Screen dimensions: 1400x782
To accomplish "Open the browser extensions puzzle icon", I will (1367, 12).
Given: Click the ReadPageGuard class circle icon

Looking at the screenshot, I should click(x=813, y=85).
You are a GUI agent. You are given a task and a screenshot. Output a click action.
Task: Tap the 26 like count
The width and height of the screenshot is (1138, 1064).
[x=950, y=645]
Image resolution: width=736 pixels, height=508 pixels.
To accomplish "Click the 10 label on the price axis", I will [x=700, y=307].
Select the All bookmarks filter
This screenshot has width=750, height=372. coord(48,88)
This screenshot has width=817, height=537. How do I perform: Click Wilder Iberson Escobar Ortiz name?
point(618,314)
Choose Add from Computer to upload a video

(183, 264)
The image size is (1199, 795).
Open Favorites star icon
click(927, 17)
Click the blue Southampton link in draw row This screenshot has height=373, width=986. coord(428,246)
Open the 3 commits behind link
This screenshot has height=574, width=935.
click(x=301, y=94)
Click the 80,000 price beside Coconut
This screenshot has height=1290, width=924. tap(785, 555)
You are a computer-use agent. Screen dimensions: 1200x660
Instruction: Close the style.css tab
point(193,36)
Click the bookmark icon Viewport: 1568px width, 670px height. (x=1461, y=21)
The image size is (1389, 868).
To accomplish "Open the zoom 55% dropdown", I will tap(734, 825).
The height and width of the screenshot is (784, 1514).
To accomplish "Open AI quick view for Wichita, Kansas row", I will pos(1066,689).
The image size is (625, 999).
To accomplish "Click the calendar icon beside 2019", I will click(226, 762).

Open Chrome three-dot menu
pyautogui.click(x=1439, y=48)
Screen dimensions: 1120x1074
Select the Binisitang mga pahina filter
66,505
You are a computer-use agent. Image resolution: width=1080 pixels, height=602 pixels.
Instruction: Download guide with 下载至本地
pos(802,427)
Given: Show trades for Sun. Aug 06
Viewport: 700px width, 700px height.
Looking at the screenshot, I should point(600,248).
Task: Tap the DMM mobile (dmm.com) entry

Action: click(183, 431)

+===+

EXERCISE INSTRUCTIONS
Arrange every line of the records above as a Markdown table with the columns Row and Line, numbering the rows in sequence and leaving out blank lines.

SOLUTION FOR THIS TASK
| Row | Line |
|---|---|
| 1 | Screen dimensions: 1400x782 |
| 2 | To accomplish "Open the browser extensions puzzle icon", I will (1367, 12). |
| 3 | Given: Click the ReadPageGuard class circle icon |
| 4 | Looking at the screenshot, I should click(x=813, y=85). |
| 5 | You are a GUI agent. You are given a task and a screenshot. Output a click action. |
| 6 | Task: Tap the 26 like count |
| 7 | The width and height of the screenshot is (1138, 1064). |
| 8 | [x=950, y=645] |
| 9 | Image resolution: width=736 pixels, height=508 pixels. |
| 10 | To accomplish "Click the 10 label on the price axis", I will [x=700, y=307]. |
| 11 | Select the All bookmarks filter |
| 12 | This screenshot has width=750, height=372. coord(48,88) |
| 13 | This screenshot has width=817, height=537. How do I perform: Click Wilder Iberson Escobar Ortiz name? |
| 14 | point(618,314) |
| 15 | Choose Add from Computer to upload a video |
| 16 | (183, 264) |
| 17 | The image size is (1199, 795). |
| 18 | Open Favorites star icon |
| 19 | click(927, 17) |
| 20 | Click the blue Southampton link in draw row This screenshot has height=373, width=986. coord(428,246) |
| 21 | Open the 3 commits behind link |
| 22 | This screenshot has height=574, width=935. |
| 23 | click(x=301, y=94) |
| 24 | Click the 80,000 price beside Coconut |
| 25 | This screenshot has height=1290, width=924. tap(785, 555) |
| 26 | You are a computer-use agent. Screen dimensions: 1200x660 |
| 27 | Instruction: Close the style.css tab |
| 28 | point(193,36) |
| 29 | Click the bookmark icon Viewport: 1568px width, 670px height. (x=1461, y=21) |
| 30 | The image size is (1389, 868). |
| 31 | To accomplish "Open the zoom 55% dropdown", I will tap(734, 825). |
| 32 | The height and width of the screenshot is (784, 1514). |
| 33 | To accomplish "Open AI quick view for Wichita, Kansas row", I will pos(1066,689). |
| 34 | The image size is (625, 999). |
| 35 | To accomplish "Click the calendar icon beside 2019", I will click(226, 762). |
| 36 | Open Chrome three-dot menu |
| 37 | pyautogui.click(x=1439, y=48) |
| 38 | Screen dimensions: 1120x1074 |
| 39 | Select the Binisitang mga pahina filter |
| 40 | 66,505 |
| 41 | You are a computer-use agent. Image resolution: width=1080 pixels, height=602 pixels. |
| 42 | Instruction: Download guide with 下载至本地 |
| 43 | pos(802,427) |
| 44 | Given: Show trades for Sun. Aug 06 |
| 45 | Viewport: 700px width, 700px height. |
| 46 | Looking at the screenshot, I should point(600,248). |
| 47 | Task: Tap the DMM mobile (dmm.com) entry |
| 48 | Action: click(183, 431) |